## [Records to use]
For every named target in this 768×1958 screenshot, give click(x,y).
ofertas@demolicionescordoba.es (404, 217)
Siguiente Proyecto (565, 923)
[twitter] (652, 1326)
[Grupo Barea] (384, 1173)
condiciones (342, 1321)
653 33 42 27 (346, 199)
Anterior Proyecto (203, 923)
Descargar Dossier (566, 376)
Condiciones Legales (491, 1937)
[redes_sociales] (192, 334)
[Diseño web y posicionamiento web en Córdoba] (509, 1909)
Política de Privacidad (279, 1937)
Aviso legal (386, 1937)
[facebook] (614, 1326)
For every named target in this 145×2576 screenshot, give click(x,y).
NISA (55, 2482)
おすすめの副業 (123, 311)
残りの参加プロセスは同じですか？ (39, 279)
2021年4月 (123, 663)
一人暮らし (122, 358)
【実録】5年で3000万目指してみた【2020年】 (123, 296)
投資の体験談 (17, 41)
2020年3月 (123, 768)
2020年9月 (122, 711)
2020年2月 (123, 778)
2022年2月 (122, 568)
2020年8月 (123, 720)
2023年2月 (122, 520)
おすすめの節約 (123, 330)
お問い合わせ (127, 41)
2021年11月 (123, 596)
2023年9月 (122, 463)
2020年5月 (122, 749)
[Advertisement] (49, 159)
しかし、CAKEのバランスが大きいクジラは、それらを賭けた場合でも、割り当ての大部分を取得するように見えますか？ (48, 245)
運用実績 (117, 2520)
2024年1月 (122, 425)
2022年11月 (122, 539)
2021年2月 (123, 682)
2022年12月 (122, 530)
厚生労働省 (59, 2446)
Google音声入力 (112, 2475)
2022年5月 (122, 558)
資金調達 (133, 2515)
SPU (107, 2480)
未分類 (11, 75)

## [Exercise brief]
Type out the whole listing above exactly.

## [Finished task]
For every named target in this 768×1958 screenshot, give click(x,y).
ofertas@demolicionescordoba.es (404, 217)
Siguiente Proyecto (565, 923)
[twitter] (652, 1326)
[Grupo Barea] (384, 1173)
condiciones (342, 1321)
653 33 42 27 (346, 199)
Anterior Proyecto (203, 923)
Descargar Dossier (566, 376)
Condiciones Legales (491, 1937)
[redes_sociales] (192, 334)
[Diseño web y posicionamiento web en Córdoba] (509, 1909)
Política de Privacidad (279, 1937)
Aviso legal (386, 1937)
[facebook] (614, 1326)
For every named target in this 145×2576 screenshot, give click(x,y).
NISA (55, 2482)
おすすめの副業 (123, 311)
残りの参加プロセスは同じですか？ (39, 279)
2021年4月 (123, 663)
一人暮らし (122, 358)
【実録】5年で3000万目指してみた【2020年】 (123, 296)
投資の体験談 (17, 41)
2020年3月 (123, 768)
2020年9月 (122, 711)
2020年2月 (123, 778)
2022年2月 (122, 568)
2020年8月 (123, 720)
2023年2月 (122, 520)
おすすめの節約 (123, 330)
お問い合わせ (127, 41)
2021年11月 (123, 596)
2023年9月 (122, 463)
2020年5月 (122, 749)
[Advertisement] (49, 159)
しかし、CAKEのバランスが大きいクジラは、それらを賭けた場合でも、割り当ての大部分を取得するように見えますか？ (48, 245)
運用実績 (117, 2520)
2024年1月 (122, 425)
2022年11月 (122, 539)
2021年2月 (123, 682)
2022年12月 (122, 530)
厚生労働省 (59, 2446)
Google音声入力 (112, 2475)
2022年5月 (122, 558)
資金調達 (133, 2515)
SPU (107, 2480)
未分類 (11, 75)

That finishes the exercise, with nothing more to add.